| TASKS |
a – Copy the stretch of the mammogram narrative from "I got a call" through "make lesson plans.", word for word.
b – Proceed with the mammogram narrative, picking up right after its final sentence.

| SOURCE DOCUMENT |

On Tuesday, March 9, I took the day off to take the girls to the dentist. Later in the day, I went to a routine mammogram. With homework, violin lessons, work, my classes for my graduate program, it’s hard to fit these medical appointments in our busy schedule. I decided it had to be done. While making my mammogram appointment, I realized I forgot to go in 2009. My very first mammogram was on January 5, 2008. The appointments were fairly routine: Josie had no cavities, Ava had two small ones and my mammogram went off without a hitch.
I got a call the next day. They needed me to return to get a better picture of my left breast. I was greatly annoyed. Why can’t these technicians do an accurate job? They obviously missed a position or didn’t calibrate it correctly or something. I can’t take another day off do this! I am a teacher. When I am absent from my job, I have to make several phone calls, complete paperwork and make lesson plans.

Stored data entries:

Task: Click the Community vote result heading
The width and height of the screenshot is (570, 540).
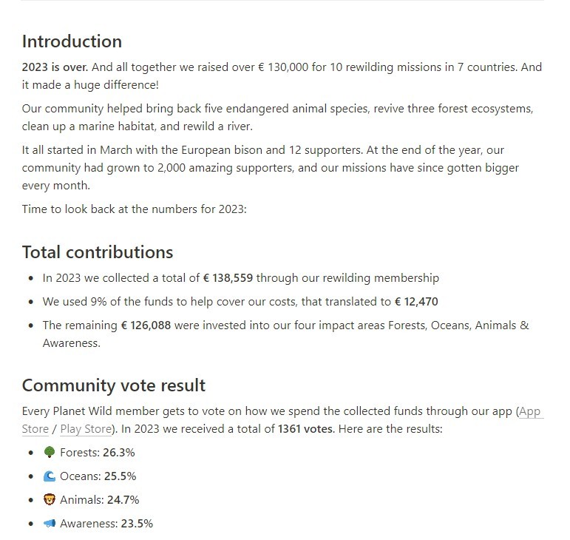Action: [x=114, y=385]

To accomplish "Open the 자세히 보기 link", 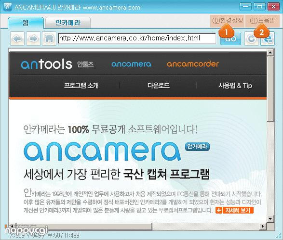I will pyautogui.click(x=238, y=210).
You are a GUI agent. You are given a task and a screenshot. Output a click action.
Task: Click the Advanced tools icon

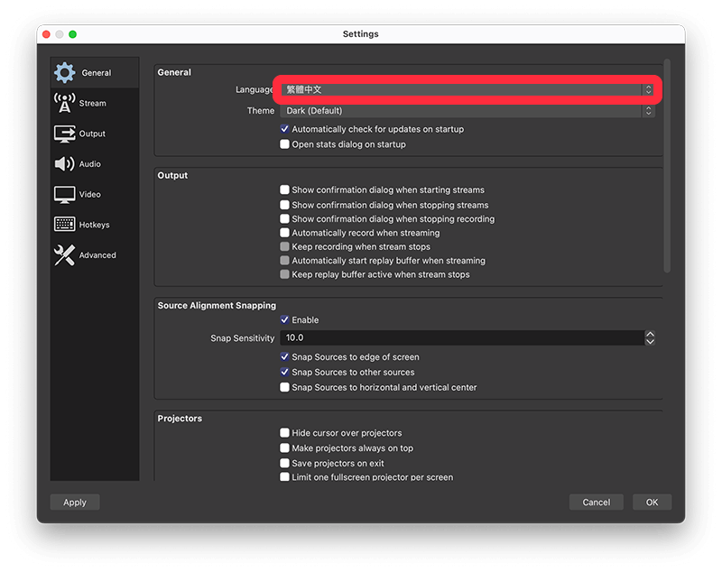coord(64,255)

| ANSWER SECTION |
a –
I got a call the next day. They needed me to return to get a better picture of my left breast. I was greatly annoyed. Why can’t these technicians do an accurate job? They obviously missed a position or didn’t calibrate it correctly or something. I can’t take another day off do this! I am a teacher. When I am absent from my job, I have to make several phone calls, complete paperwork and make lesson plans.

b –
March 19th: I go in immediately after work. I am told during my exam that there are two slightly suspicious calcium deposits in my left breast. They want a better look. By end of evening, I learn that cancers begin this way, although 80% of the time, it’s benign. Of course, I believe, mine is benign. Such needless drama, really.
The technician takes a look at the screen when we are through. Silence. “The doctor would like to discuss these results with you.” After I’m dressed, she takes me to another room. It’s dark and cold. I wait for a very long time. This can’t be good. Finally, a tall, handsome man with kind eyes enters the room and sits. He tells me that he thought long and hard about recommending a biopsy, but he wouldn’t be able to sleep at night if he let it go. There is a suspicious abnormality in two places. This news sounds like it is addressed to someone else. Biopsy? Doesn’t cancer naturally follow? He mentions needles, possible surgery, but start with a needle. OK, I nod. I will do it. No problem, better safe than sorry.
As I leave, I feel a slight pit in my stomach. This will take more time out of my schedule. This will cause my parents worry.
April 5: I take a half day to go get a stereotactic mammogram and (hopefully) stereotactic biopsy. This is when a long needle is pushed into your breast and the mass is retrieved. “The mammo is weird, you lay on a table on your stomach. There is a cutout for your breasts. It’s creepy,” a friend tells me. “But it’s easy. The needle is huge,” (she spaces her hands about a foot apart, I feel faint), “just ice it for a couple hours after wards.”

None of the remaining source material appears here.